+++ Entries provided +++
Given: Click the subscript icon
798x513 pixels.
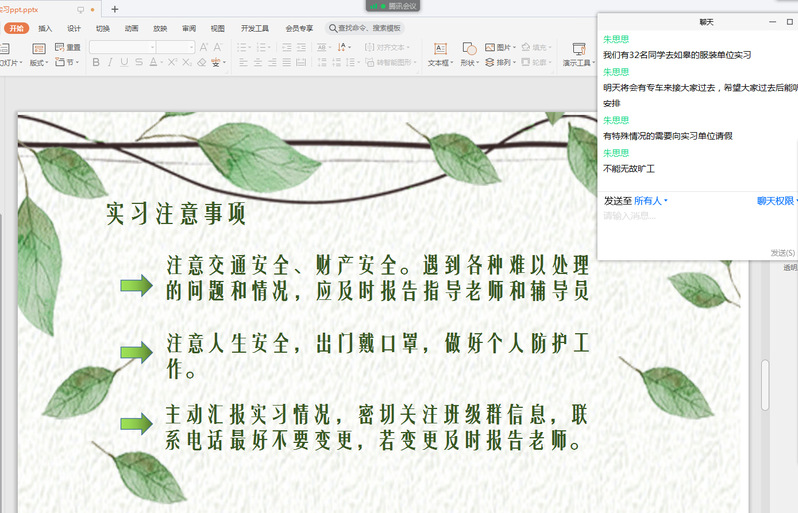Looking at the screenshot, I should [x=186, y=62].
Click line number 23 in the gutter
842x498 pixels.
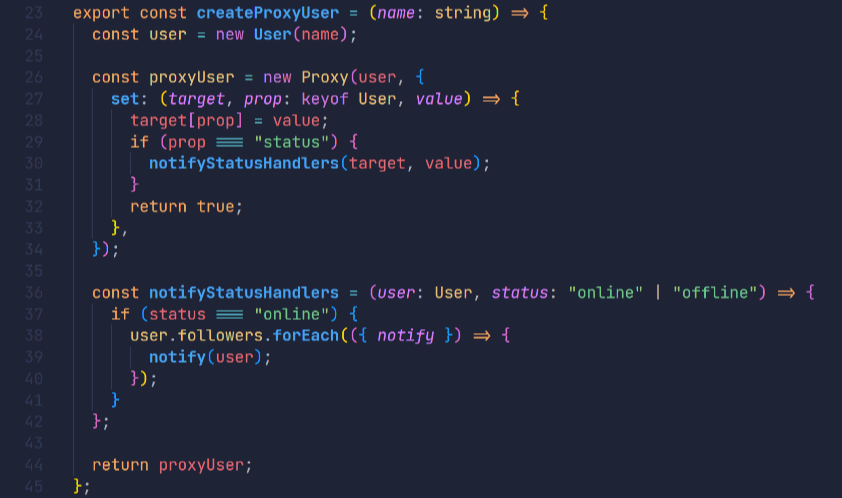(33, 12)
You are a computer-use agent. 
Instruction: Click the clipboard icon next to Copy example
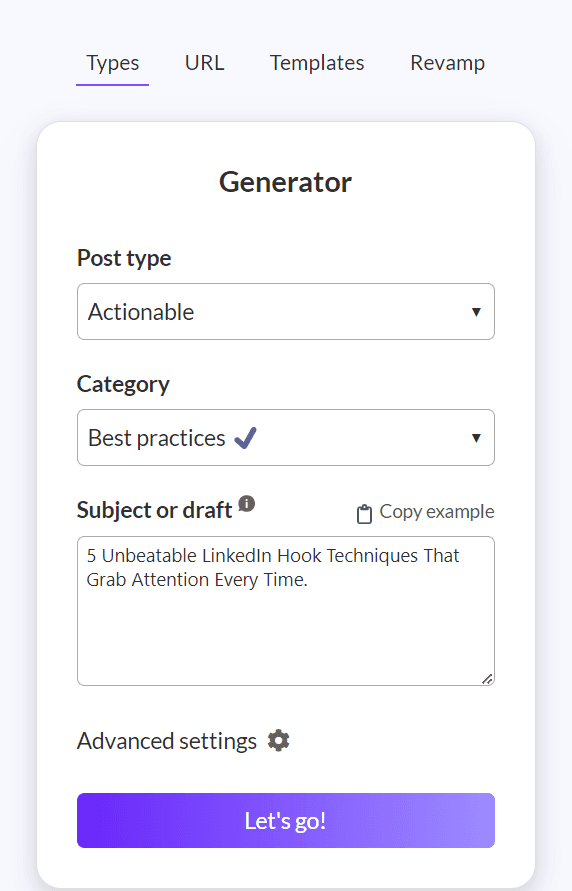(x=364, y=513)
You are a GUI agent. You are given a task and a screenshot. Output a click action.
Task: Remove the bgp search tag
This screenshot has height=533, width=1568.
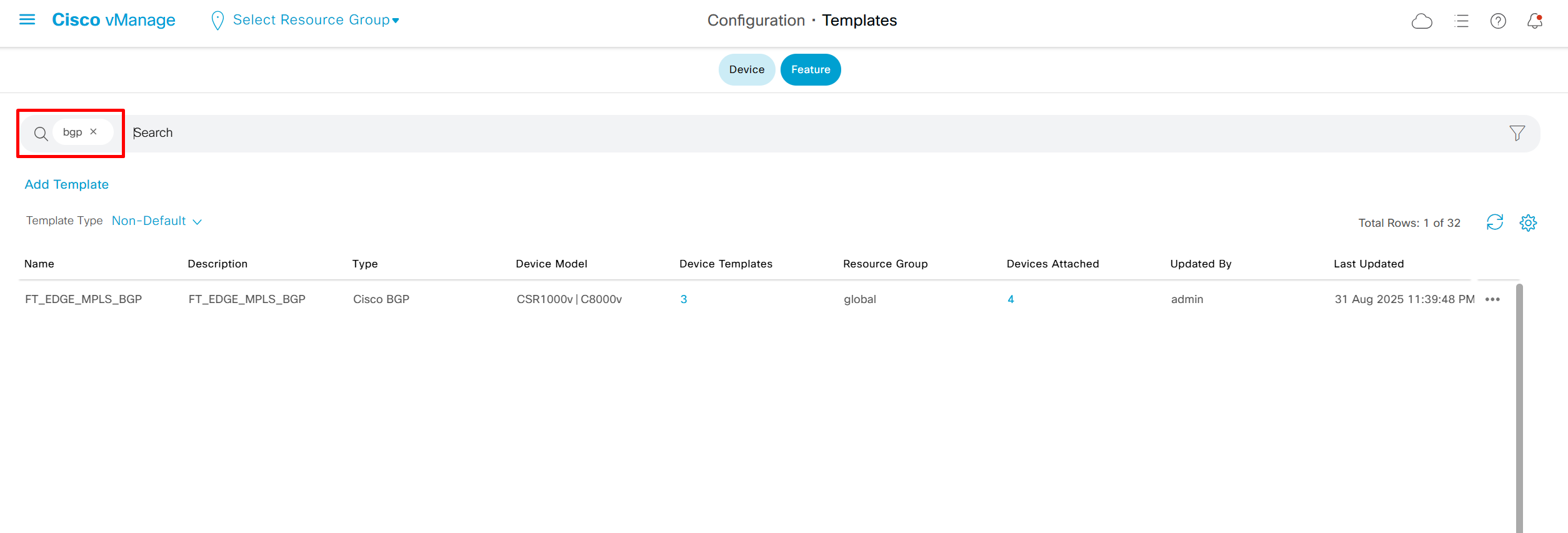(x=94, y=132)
+++
+++ Entries provided +++
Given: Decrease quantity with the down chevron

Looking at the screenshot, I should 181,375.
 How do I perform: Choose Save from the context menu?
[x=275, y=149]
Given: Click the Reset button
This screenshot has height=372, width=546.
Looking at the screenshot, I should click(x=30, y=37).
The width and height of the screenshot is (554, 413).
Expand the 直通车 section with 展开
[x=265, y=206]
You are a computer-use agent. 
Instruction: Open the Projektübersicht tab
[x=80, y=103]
+++
+++ Entries provided +++
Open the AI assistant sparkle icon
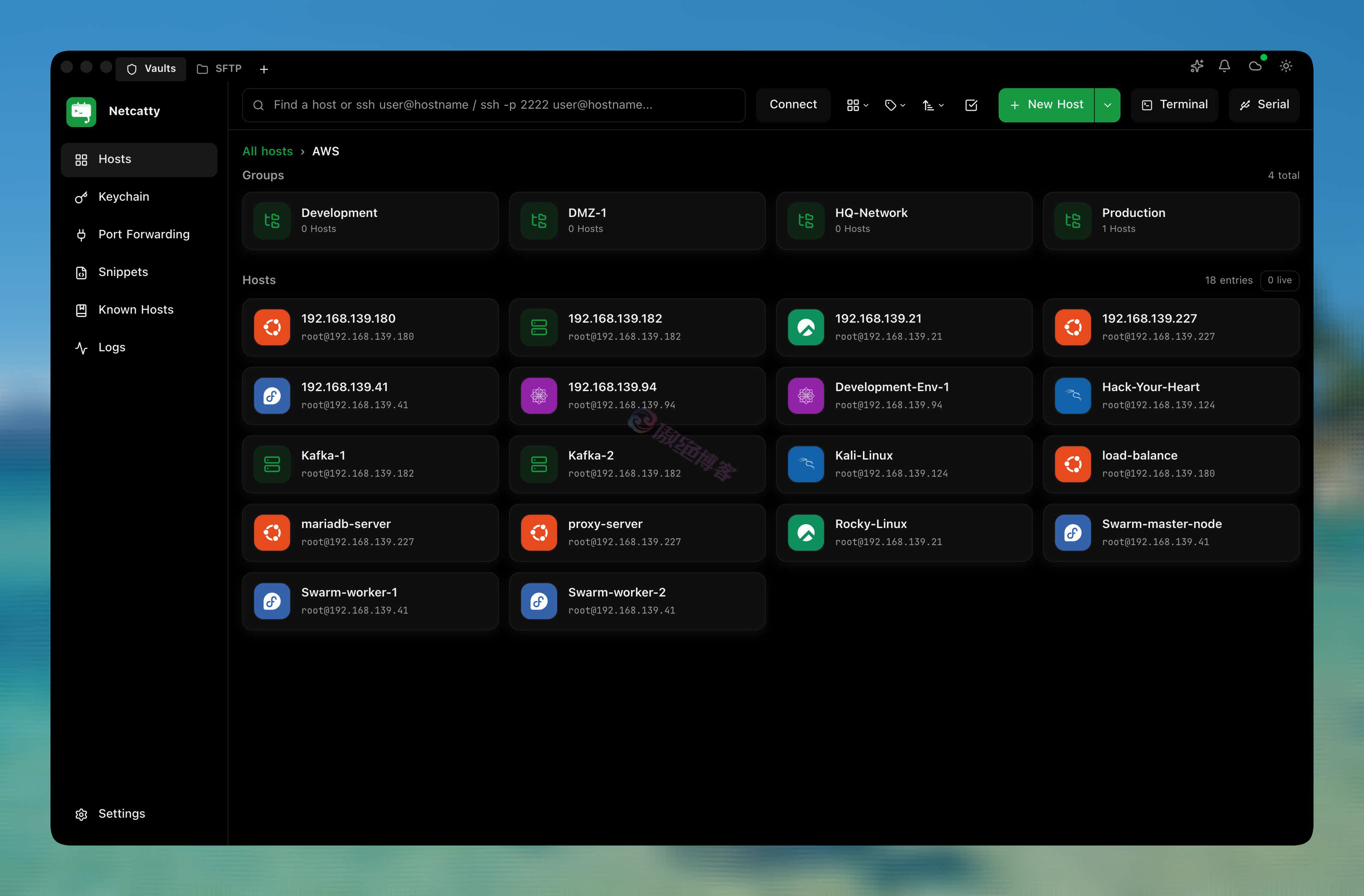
+++
▶ _Work to complete_
Copy out word for word the lines that start with the one containing "How do I perform: Choose" and end with the one containing "[x=80, y=103]", including both of those.

▶ _Answer to this task_
 How do I perform: Choose Save from the context menu?
[x=275, y=149]
Given: Click the Reset button
This screenshot has height=372, width=546.
Looking at the screenshot, I should click(x=30, y=37).
The width and height of the screenshot is (554, 413).
Expand the 直通车 section with 展开
[x=265, y=206]
You are a computer-use agent. 
Instruction: Open the Projektübersicht tab
[x=80, y=103]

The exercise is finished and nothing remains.